Fantasy Farm

In keeping with our tradition of breaking with traditions, it’s time we talked about the white wedding dress! A beautiful, and often lavishly expensive, white wedding gown is one of those wedding traditions that many brides have high expectations for. Where did we get the idea that all brides have to wear white?

Certainly the white wedding dress is not the standard in all cultures. In many cultures, the traditional wedding dress looks nothing like what many people think of as the stereotypical white wedding gown. What does it mean to wear white anyway? In North America certainly, the white wedding dress comes with its fair share of baggage and tired ideas of bridal “purity.” Just how ancient are these ideas anyway, and where did they come from?
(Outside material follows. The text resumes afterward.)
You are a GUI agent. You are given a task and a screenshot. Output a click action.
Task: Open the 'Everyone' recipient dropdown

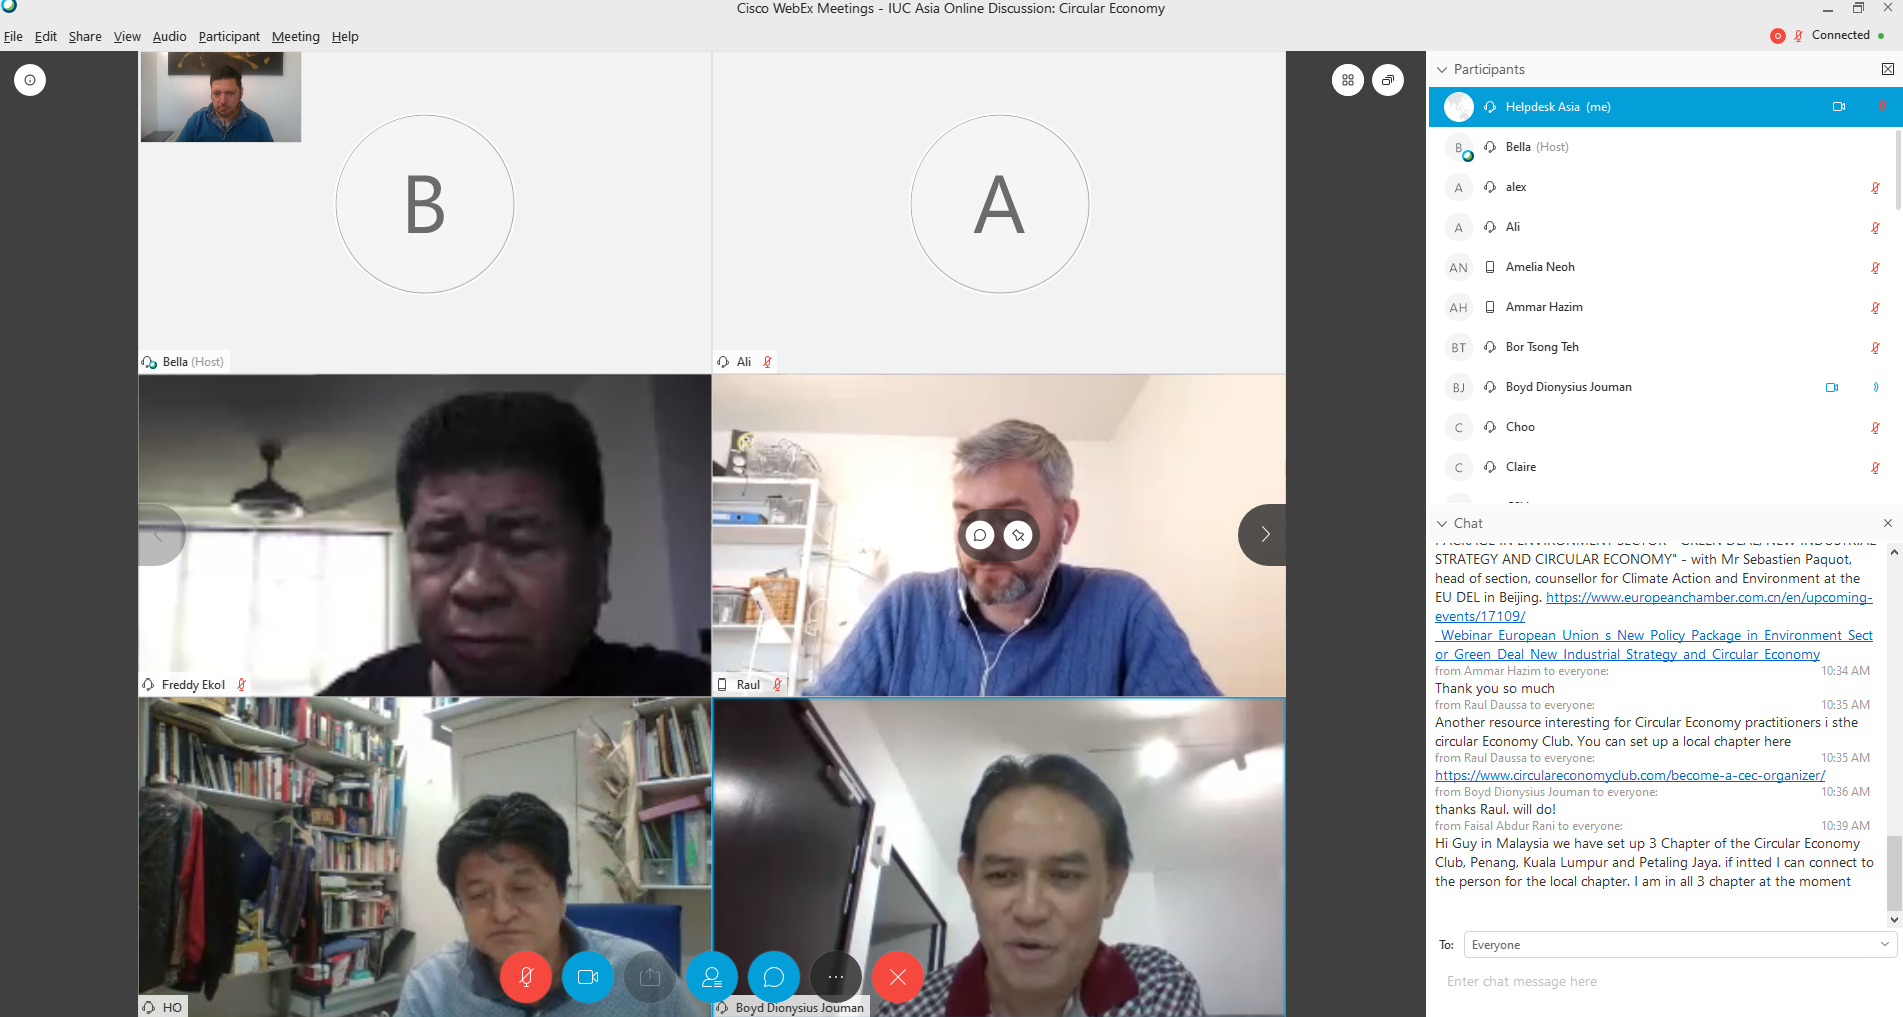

The truth is, our entire conception of the white wedding gown finds its way into our cultural imagination thanks to one singular bride; Queen Victoria! On February the 10th, 1840 Queen Victoria wore a cream coloured (read off-white!) satin and lace wedding gown and it caught on. That’s pretty much the whole story! So there you have it, this ancient and apparently immutable wedding tradition only goes back as far as Queen Victoria, and the dress wasn’t even white!

Victoria was not the first royal to be wed in white (or off-white as it turns out), but she is credited with popularizing the white wedding dress. What did brides in England wear before Queen Victoria? Well as it turn out, they mostly did not wear white! In the decades after Queen Victoria’s wedding however, it became fashionable for well heeled English brides to wear white. Shortly after Victoria’s wedding, the American publication “Godey’s Lady’s Book” would incorrectly, and brazenly proclaim of the white wedding dress: “Custom has decided, from the earliest ages, that white is the most fitting hue, whatever may be the material. It is an emblem of the purity and innocence of girlhood…” Boy that’s a lot of baggage to hang on one dress!

So what does it all mean? Well we think it means you can wear whatever you want on your wedding day without feelings of burden or obligation. If you want to wear the white wedding dress of your dreams, then go for it. It’s your day! On the other hand if you want to wear a Chanel pantsuit then you should do it. Again it’s your day!

And for couples for whom the idea of a white wedding dress feels like a financial, gender, or cultural burden…you can just leave all that baggage behind you. Your wedding day is all about you! Read that part again… your wedding day is all about you; beautiful, unique, and individual you! So feel free to hang onto the traditions that feel important to you, and feel free to let go of any traditions that don’t speak to you, confident in the knowledge that those traditions may not be all that old or ancient anyway! You can break a tradition or two on your wedding day, just like Queen Victoria did!